SÉRIE D'EXERCICES:
1/ D'après le texte d'opinion sur les critiques visant le Conseil fédéral, au cours de quelle session a eu lieu le débat sur l'accord avec les États-Unis ?
2/ Dans le texte d'opinion sur les critiques visant le Conseil fédéral, relevez tous les noms d'instances ou d'entités politiques écrits avec une majuscule initiale.
3/ Poursuivez le texte d'opinion sur les critiques visant le Conseil fédéral à partir de sa dernière phrase.

TEXTE EXTRAIT:

+++

Risque des jets de pierres dans une maison de verre

1 novembre 2010 Opinions

Ces dernières années, clouer le Conseil fédéral au pilori semble devenu une nouvelle mode helvétique – les moins actifs dans cet exercice n’étant pas certains parlementaires eux-mêmes.

Au rythme de la presse dominicale ou plus souvent encore, des parlementaires soumettent le Gouvernement à un feu roulant de critiques qui vont de l’incompétence au manqué d’intérêt pour le pays en passant par le mépris de la volonté populaire. S’il fallait accorder plein crédit à ces critiques, la Confédération serait en de bien mauvaises mains. Mais doiton vraiment les prendre au sérieux?

La crédibilité des attaques se mesure aussi, entre autres, à la qualité des prestations de leurs auteurs. Les parlementaires accusateurs devraient donc se demander si leurs propres actions sont utiles au pays. Si l’on se retourne sur ces derniers mois, le tableau apparaît plutôt décevant à cet égard. Pendant la session d’été, par exemple, dans le houleux débat sur l’accord avec les États-Unis, le moins qu’on puisse dire est que le souci de résoudre un problème sérieux n’a pas semblé l’emporter sur le goût des manoeuvres politiciennes. Et lors de cette session d’automne, il y a eu au Conseil national, en matière de politique sociale, beaucoup de pots cassés dont le recollage nous occupera des années encore!

+++

DONNÉES PRÉSENTÉES:
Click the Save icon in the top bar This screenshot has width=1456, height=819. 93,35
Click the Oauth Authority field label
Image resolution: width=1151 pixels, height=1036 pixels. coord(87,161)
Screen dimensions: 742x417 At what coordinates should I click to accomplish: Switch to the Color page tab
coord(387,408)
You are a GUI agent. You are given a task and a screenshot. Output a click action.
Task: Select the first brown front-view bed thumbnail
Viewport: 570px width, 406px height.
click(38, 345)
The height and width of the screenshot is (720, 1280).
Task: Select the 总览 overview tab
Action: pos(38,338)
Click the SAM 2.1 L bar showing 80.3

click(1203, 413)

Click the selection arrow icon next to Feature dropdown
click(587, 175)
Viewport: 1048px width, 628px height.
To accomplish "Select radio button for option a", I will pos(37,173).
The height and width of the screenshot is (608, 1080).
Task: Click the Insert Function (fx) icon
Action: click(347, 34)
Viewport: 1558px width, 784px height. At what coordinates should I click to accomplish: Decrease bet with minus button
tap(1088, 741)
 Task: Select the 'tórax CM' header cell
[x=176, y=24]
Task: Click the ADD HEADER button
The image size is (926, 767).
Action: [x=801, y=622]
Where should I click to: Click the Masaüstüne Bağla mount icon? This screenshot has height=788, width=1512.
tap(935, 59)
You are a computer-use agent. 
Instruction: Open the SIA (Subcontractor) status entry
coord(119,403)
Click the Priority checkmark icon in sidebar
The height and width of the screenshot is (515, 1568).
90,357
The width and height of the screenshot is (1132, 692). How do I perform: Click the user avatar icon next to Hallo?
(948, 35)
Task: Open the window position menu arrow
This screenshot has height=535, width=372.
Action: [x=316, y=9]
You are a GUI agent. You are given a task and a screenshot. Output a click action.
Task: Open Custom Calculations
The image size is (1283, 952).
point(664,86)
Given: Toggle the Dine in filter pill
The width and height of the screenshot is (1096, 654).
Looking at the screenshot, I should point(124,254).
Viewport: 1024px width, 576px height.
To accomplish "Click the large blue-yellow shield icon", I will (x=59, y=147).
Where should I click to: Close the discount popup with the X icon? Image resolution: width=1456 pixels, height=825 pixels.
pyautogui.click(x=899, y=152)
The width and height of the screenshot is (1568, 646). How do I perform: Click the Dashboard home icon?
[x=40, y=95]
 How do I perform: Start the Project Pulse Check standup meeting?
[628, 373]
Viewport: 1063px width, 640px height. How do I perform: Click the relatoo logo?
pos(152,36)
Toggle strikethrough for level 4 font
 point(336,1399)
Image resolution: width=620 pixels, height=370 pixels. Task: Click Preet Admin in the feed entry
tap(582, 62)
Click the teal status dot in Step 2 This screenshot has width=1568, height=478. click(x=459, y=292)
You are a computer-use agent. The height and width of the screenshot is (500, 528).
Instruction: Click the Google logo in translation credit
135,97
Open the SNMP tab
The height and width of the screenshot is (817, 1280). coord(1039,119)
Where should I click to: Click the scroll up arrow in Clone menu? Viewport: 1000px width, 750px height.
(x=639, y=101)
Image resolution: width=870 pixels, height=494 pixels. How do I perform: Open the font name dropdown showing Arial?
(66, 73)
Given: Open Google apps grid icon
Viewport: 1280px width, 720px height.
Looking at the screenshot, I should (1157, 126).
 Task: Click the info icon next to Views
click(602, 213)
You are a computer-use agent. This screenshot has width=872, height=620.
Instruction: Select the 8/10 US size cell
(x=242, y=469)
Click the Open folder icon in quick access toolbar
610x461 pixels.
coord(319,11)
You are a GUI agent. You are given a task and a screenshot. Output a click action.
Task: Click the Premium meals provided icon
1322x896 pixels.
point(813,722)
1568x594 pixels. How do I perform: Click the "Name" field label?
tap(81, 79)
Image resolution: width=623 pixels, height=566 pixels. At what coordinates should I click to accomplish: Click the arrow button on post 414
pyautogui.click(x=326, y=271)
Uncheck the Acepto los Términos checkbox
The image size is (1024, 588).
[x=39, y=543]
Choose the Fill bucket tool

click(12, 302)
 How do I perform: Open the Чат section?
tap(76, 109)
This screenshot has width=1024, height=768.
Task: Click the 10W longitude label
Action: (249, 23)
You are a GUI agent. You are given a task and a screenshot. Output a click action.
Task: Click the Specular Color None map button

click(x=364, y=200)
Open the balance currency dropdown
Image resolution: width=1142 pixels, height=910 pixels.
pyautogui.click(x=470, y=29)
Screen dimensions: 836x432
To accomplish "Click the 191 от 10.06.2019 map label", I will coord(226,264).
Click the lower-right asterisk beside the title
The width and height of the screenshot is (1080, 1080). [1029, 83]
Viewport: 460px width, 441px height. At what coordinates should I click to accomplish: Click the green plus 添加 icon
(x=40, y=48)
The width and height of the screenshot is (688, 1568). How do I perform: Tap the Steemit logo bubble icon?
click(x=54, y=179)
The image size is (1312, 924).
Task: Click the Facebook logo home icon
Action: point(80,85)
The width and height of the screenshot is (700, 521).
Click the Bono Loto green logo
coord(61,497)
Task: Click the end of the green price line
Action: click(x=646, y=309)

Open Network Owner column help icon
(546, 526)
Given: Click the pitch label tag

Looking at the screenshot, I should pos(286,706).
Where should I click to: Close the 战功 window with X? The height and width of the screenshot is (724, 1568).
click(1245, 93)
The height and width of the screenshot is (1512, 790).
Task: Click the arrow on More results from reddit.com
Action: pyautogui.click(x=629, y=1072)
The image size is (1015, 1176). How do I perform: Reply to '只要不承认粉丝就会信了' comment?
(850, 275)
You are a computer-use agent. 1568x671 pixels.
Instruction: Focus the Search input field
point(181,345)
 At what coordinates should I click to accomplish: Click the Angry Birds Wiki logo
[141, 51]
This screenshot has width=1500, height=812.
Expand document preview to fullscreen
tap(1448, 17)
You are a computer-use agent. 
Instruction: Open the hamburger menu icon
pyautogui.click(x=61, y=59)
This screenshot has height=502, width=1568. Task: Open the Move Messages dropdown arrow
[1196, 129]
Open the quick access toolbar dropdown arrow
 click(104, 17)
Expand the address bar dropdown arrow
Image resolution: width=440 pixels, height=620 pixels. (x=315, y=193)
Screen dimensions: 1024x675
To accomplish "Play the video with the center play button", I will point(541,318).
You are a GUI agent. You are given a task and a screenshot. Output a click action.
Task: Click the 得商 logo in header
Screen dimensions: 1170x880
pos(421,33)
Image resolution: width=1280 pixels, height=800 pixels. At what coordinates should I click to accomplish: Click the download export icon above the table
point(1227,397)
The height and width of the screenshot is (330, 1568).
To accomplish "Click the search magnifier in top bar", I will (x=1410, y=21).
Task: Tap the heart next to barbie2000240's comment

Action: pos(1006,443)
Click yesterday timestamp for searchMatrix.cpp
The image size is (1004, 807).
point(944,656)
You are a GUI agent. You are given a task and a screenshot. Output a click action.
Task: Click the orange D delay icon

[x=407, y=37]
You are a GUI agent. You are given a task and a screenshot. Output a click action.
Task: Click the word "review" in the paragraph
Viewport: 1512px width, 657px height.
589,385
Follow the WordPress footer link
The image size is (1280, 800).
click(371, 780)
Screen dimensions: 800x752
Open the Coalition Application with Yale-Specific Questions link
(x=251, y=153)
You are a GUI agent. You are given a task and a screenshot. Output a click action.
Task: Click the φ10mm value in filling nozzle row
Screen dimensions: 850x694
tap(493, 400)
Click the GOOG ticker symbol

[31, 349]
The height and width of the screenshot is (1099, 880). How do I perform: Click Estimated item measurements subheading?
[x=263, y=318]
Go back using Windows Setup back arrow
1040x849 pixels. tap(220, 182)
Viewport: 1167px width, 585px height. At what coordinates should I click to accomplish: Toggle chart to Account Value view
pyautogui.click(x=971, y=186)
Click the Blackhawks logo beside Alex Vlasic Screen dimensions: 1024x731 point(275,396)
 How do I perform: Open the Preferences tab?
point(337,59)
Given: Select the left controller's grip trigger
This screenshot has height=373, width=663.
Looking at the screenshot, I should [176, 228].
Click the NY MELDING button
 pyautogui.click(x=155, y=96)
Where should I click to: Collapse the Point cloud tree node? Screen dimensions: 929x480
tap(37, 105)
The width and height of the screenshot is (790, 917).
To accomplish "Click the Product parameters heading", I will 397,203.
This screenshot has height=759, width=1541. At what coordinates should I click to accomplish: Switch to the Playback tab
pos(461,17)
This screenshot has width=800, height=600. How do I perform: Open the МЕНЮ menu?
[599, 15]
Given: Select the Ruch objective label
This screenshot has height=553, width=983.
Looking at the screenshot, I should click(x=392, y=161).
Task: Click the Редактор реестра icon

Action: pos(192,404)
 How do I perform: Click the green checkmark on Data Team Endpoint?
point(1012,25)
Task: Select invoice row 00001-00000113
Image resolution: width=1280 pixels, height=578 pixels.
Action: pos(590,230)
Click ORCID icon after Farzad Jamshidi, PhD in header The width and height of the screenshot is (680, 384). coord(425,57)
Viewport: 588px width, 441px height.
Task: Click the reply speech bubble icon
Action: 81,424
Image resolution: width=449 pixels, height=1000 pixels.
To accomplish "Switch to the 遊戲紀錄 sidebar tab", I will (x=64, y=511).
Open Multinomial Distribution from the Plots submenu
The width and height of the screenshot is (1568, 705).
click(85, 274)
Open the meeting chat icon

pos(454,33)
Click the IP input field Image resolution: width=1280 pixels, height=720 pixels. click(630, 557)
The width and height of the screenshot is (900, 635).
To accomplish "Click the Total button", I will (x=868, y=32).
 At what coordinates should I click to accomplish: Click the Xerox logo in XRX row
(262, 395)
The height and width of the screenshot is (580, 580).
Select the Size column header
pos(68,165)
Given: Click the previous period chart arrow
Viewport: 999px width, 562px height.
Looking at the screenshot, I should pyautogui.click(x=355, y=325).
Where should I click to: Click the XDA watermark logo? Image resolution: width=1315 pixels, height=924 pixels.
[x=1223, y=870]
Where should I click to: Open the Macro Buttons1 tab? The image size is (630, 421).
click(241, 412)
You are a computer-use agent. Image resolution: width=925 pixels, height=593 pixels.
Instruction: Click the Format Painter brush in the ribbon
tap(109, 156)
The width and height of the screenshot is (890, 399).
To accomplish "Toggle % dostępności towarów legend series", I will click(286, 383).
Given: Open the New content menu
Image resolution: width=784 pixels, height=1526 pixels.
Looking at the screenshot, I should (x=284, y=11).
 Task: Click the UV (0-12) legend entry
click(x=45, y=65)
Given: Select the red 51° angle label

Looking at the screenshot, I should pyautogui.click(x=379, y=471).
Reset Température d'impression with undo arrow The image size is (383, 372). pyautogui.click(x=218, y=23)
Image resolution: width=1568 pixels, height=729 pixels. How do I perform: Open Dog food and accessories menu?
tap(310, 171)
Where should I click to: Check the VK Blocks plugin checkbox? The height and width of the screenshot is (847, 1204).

+++

RÉSULTATS DE L'EXERCICE:
1/ Pendant la session d'été.

2/ Conseil fédéral, Gouvernement, Confédération, États-Unis, Conseil national

3/
Opportunités manquées
Après plus de six années de travaux, le Conseil national a refusé la 11e révision de l’AVS suite à une alliance malheureuse des partis situés aux extrêmes. Une proposition de compromis, qui aurait emporté une solide majorité parlementaire, était pourtant sur la table. Le projet de révision, approuvé à une large majorité par le Conseil des États, ne correspondait pas pleinement aux souhaits des employeurs, car il liait l’adaptation de l’âge de la retraite des femmes au subventionnement des préretraites, limité à dix ans. Mais au final, il aurait tout de meme soulagé de plusieurs millions les comptes de l’AVS. Au lieu de saisir l’occasion, les partis aux pôles de l’échiquier politique ont campé sur leurs positions, faisant échouer la 11e revision de l’AVS pour la deuxième fois depuis son lancement il y a dix ans. Une opportunité ratée sur la voie de l’assainissement à long terme de l’AVS!

Les mesures d’économies pour soulager l’assurance-maladie ont aussi échoué à la Chambre basse suite à la surprenante attaque de ces partis. Depuis 2009, le Parlement avait concocté des mesures qui auraient permis à l’assurance-maladie d’économiser entre 240 et 295 millions de francs par année. Or le Conseil national a refusé ce programme, que les États avaient préalablement accepté sans opposition (!). Presque au même moment, le Conseil fédéral, compétent en la matière, a dû annoncer une augmentation moyenne de 6,5 pourcent des primes des caisses-maladie!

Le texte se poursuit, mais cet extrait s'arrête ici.